JM55 is the transformation of a humble apartment built in the seventies in Madrid into an experimental dwelling. The housing block built in the ’70s on Joan Maragall Street in Madrid, replicated the distribution paradigm of the time, managing to fit two bedrooms, a full bathroom, a living room, and a kitchen in 40m2. The independent rooms strictly complied with the necessary functional minimums, reducing each one’s potential size.
The proposed transformation is radically opposed to this principle, dismantling the divisions between spaces and dissolving the limits of the uses associated with each of them. A central core integrates all the facilities of the house, being the toilet the only element that can be isolated. The rest of the materials, uses and rooms merge and contaminate each other, so that the tenants sleep in the bathroom as well as shower in the living room. A piece of white tiling symbolically marks the wet uses that are present throughout the house, completely coating the central piece and the floors near it.
As an opposite strategy, rails included in the ceilings draw the blueprint of a totally different space.

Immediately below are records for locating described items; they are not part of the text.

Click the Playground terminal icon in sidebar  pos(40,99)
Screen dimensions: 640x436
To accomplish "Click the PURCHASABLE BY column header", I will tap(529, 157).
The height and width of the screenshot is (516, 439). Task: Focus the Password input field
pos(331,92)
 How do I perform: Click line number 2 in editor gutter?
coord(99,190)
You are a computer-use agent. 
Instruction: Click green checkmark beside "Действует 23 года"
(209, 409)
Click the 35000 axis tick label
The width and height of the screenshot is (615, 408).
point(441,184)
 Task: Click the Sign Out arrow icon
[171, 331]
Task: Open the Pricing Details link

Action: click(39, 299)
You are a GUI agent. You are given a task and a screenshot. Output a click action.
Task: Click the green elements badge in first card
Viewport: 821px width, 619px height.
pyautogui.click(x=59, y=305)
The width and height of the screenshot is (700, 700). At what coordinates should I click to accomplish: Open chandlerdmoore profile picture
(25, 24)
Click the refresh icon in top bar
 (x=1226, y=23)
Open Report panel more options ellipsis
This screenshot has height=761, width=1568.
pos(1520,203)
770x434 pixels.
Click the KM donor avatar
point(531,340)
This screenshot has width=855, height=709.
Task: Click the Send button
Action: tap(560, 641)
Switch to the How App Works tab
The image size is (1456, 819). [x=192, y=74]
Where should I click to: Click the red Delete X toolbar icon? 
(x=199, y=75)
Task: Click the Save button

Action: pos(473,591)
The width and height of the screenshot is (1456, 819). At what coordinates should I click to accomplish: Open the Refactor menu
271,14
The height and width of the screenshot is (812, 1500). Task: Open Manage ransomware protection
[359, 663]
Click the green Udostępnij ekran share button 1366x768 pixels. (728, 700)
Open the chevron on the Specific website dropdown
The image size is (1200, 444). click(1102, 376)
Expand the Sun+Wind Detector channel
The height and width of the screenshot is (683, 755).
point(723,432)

Temporary spaces closed by textile divisions appear to allow complementary activities or isolate those which require a higher degree of privacy. In this way a study capsule can be set up, a bedroom can be isolated or the kitchen can be hidden. The curtains that delimit these spaces materially reflect the activities they are intended to shelter so that the bedroom is wrapped in a curtain made of quilts, while the study can be enclosed by a curtain made of folded felt strips.